Terah took his son Abram, his daughter Sarai, and his grandson Lot. Why not Nahor? We can only speculate, but my guess is that Nahor is the younger brother– and possibly even born on the road to Canaan. By Genesis 24, Nahor is so at home in Aram that a town bears his name. Although Abraham and Nahor took different paths, they both appear to be prominent in their communities. Like Abraham, Nahor was probably rich: he may have founded the town that he lived in and his granddaughter Rebekah was well-stocked with nurses and attendants. He also had plenty of children: twelve in all, one fewer than Jacob’s named children and more than Abraham’s eight. Even if he wasn’t prominent in the text, he was a prominent man in his community. We should expect no less of the grandfather (or great-grandfather) of three matriarchs: Rebekah, Leah, and Rachel.
The God of Nahor
Unlike Abraham, Nahor and his family integrated with his new surroundings:
- Bethuel, one of Nahor’s sons and Rebekah’s father, is named an Aramean even by Genesis’ narrator. But while he was born in Aram, he was not an Aramean by blood. The Arameans were descended from of Shem’s son Aram, while Terah and his family were descended from another of Shem’s sons, Arpachshad. He could not have been an Aramean even on his mother’s side: she was Milkah, a daughter of Haran from Ur and his father’s wife and niece.
- Kemuel, another of Nahor’s sons, even named his son (and Nahor’s grandson) Aram! Whether this was in honor of his adopted ancestor or his homeland isn’t clear, but the meaning is unambiguous.
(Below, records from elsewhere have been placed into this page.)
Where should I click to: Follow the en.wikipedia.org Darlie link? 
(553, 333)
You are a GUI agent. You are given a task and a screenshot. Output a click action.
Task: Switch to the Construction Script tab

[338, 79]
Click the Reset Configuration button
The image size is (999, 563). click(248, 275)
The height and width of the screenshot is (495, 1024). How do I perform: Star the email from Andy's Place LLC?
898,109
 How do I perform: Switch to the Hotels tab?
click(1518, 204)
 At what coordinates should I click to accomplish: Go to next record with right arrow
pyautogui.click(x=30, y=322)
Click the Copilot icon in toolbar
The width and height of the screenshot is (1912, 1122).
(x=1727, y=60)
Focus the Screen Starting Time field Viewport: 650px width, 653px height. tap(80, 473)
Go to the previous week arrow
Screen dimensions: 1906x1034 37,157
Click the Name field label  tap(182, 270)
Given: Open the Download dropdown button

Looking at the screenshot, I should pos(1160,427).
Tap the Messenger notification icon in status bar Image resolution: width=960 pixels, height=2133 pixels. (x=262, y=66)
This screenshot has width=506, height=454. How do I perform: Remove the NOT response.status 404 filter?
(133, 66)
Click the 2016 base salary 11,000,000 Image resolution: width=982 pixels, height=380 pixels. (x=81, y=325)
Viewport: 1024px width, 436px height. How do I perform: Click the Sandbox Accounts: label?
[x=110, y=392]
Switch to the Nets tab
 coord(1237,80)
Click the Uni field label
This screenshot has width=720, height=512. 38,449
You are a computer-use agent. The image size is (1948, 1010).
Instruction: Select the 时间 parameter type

The evidence that Nahor adopted his new homeland is clear. Did he take their gods as well? Was Nahor an idolator or a believer in the God of Abraham? Genesis 12 reports that God revealed himself to Abraham in Harran, while Terah and Nahor were present. Abraham could have shared this revelation with his younger brother. Except for a confusing reference in Genesis 31, it hardly matters. In this passage, Jacob had fled from Laban (Nahor’s grandson) with his wives. Afterwards, the pair reconciled with an oath, spoken by Laban:
May the God of Abraham and the God of Nahor, the God of their father, judge between us.
Laban is an idolator. One of the conflicts between Laban and Jacob was that Jacob’s family stole the household gods (idols) as they fled. This phrase is ambiguous. The “God of Abraham” is clear, but what do the “God of Nahor” and the “God of their father” (Terah) refer to? Does this passage reflect the universality of God, that he is over all men? Or is Laban covering his bases by citing all of the gods of his ancestors?
Hebrew scholars (starting with Genesis Rabbah) postulate this as one real god and two idols: only the God of Abraham is real, and the God(s?) of Nahor and Terah are included only because of Laban’s polytheism. Other sources, largely Christian ones (here and here, for example), read the text as being reflective. The “God of Abraham” is a synonym for “God of Nahor”.
The Book of Joshua resolves this conflict unambiguously:
Joshua said to all the people, “This is what the Lord, the God of Israel, says: ‘Long ago your ancestors, including Terah the father of Abraham and Nahor, lived beyond the Euphrates River and worshiped other gods.
In short, Nahor lived beyond the Euphrates and worshipped other gods. End of story.
It’s amazing how much can be read into one text. Nahor is a minor figure and yet the hints are there, if we just want to search for them, of a man behind the myth.